What to work on:
Below are the entries; give again exactly the lines from the one mentioning "Task: Click the Increase Indent icon" through the one mentioning "Click the Power-Ups", inclusive.

Collected data
========================
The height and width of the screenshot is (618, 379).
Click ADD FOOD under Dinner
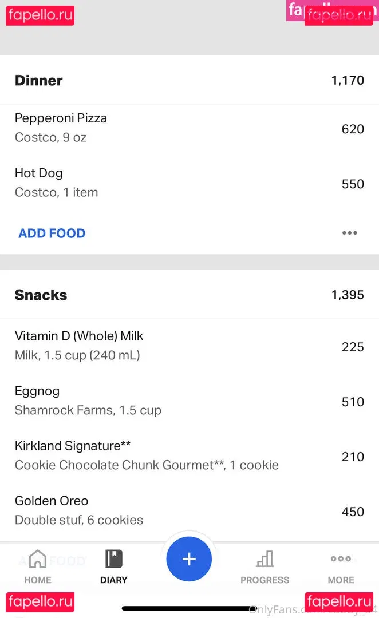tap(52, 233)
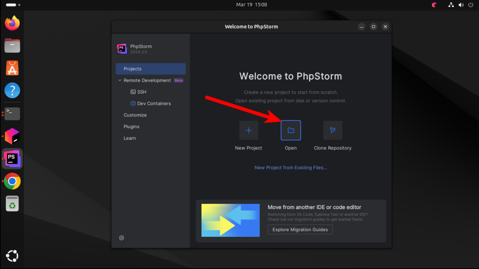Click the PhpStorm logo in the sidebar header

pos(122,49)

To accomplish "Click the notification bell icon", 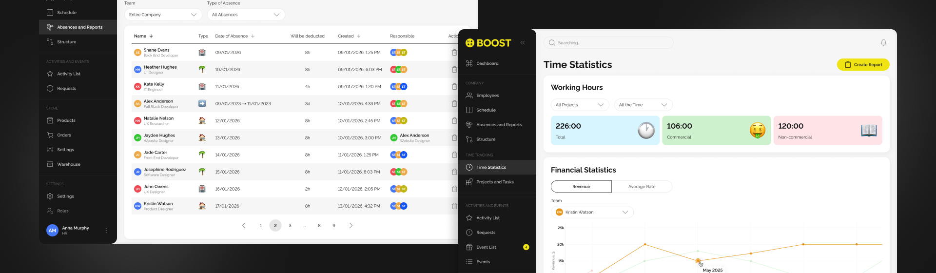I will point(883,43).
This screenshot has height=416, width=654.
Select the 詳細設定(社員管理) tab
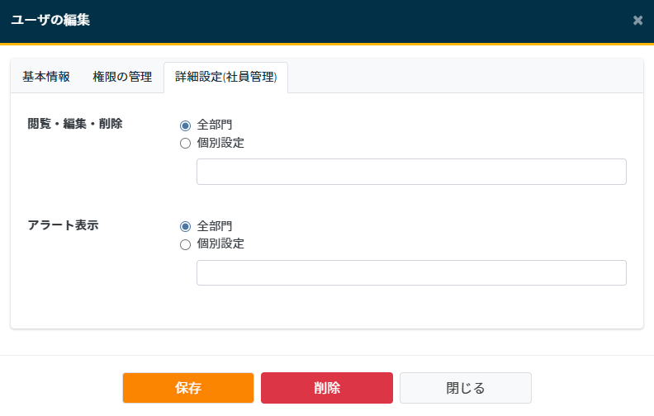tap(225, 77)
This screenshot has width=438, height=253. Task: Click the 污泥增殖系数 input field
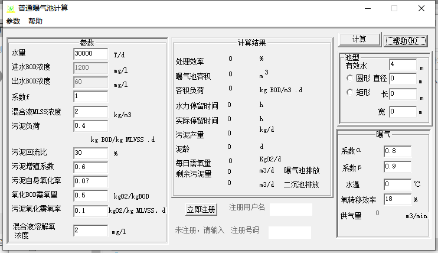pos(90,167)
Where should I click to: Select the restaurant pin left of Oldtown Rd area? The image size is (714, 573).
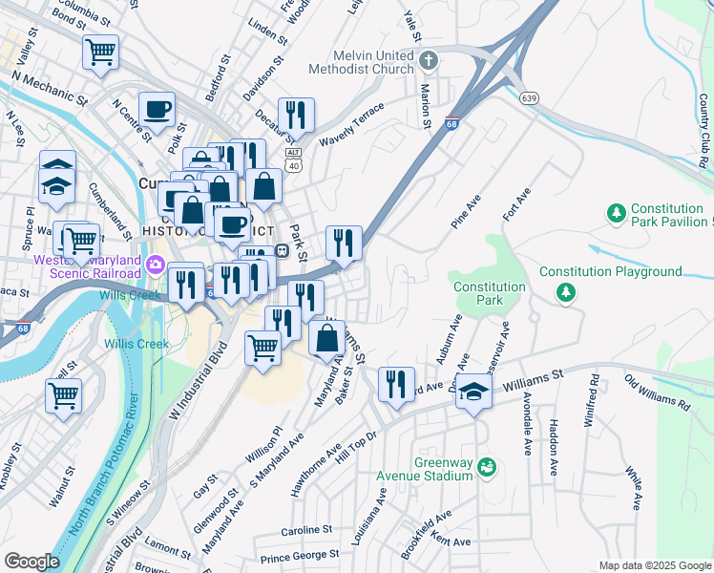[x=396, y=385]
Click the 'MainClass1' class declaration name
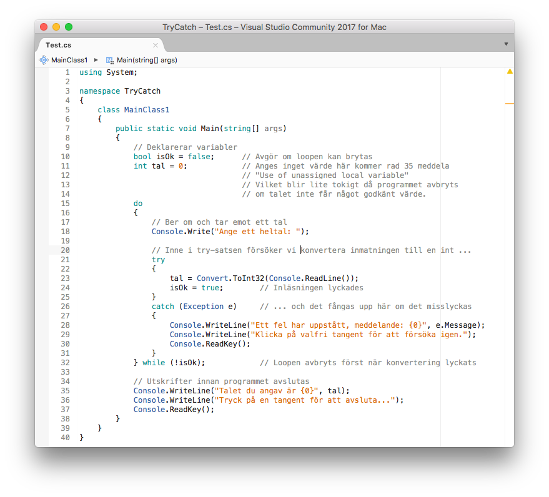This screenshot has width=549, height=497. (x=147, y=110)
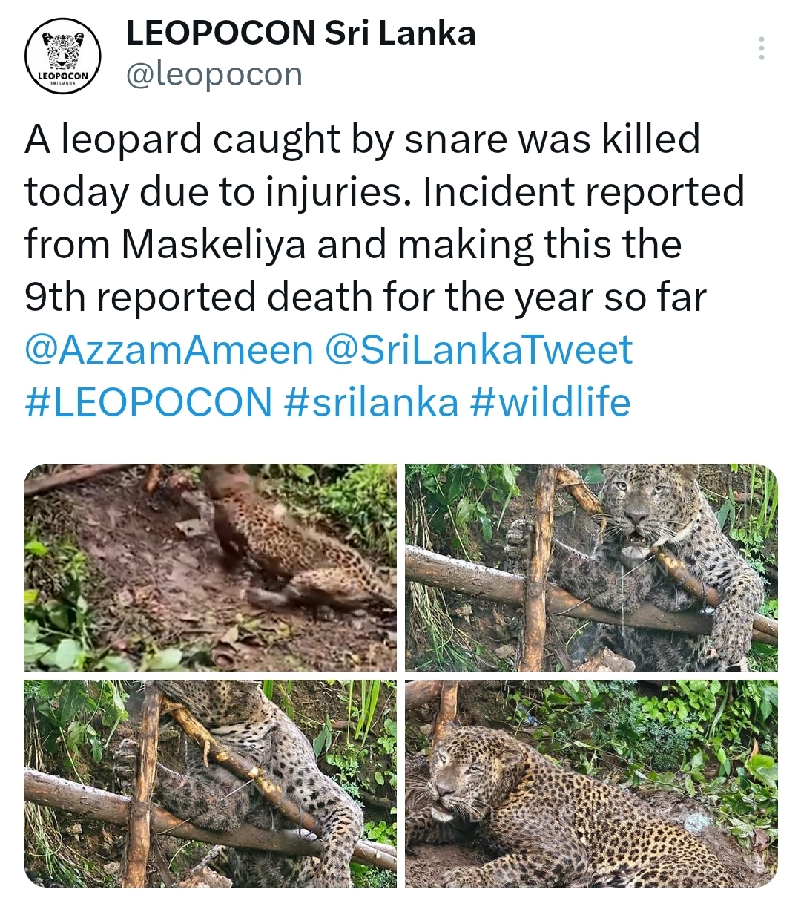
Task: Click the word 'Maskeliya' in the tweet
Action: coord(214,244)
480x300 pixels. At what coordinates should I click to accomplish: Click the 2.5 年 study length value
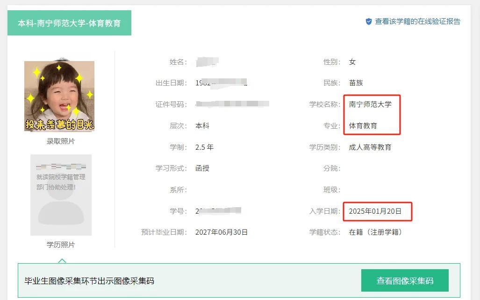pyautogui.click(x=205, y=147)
========================
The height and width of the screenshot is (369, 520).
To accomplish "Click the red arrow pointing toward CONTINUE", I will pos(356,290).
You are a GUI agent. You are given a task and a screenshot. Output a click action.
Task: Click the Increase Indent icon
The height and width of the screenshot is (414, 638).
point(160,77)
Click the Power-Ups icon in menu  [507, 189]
========================
Written answer:
Task: Click the Increase Indent icon
The height and width of the screenshot is (414, 638).
point(160,77)
Click the Power-Ups icon in menu  [507, 189]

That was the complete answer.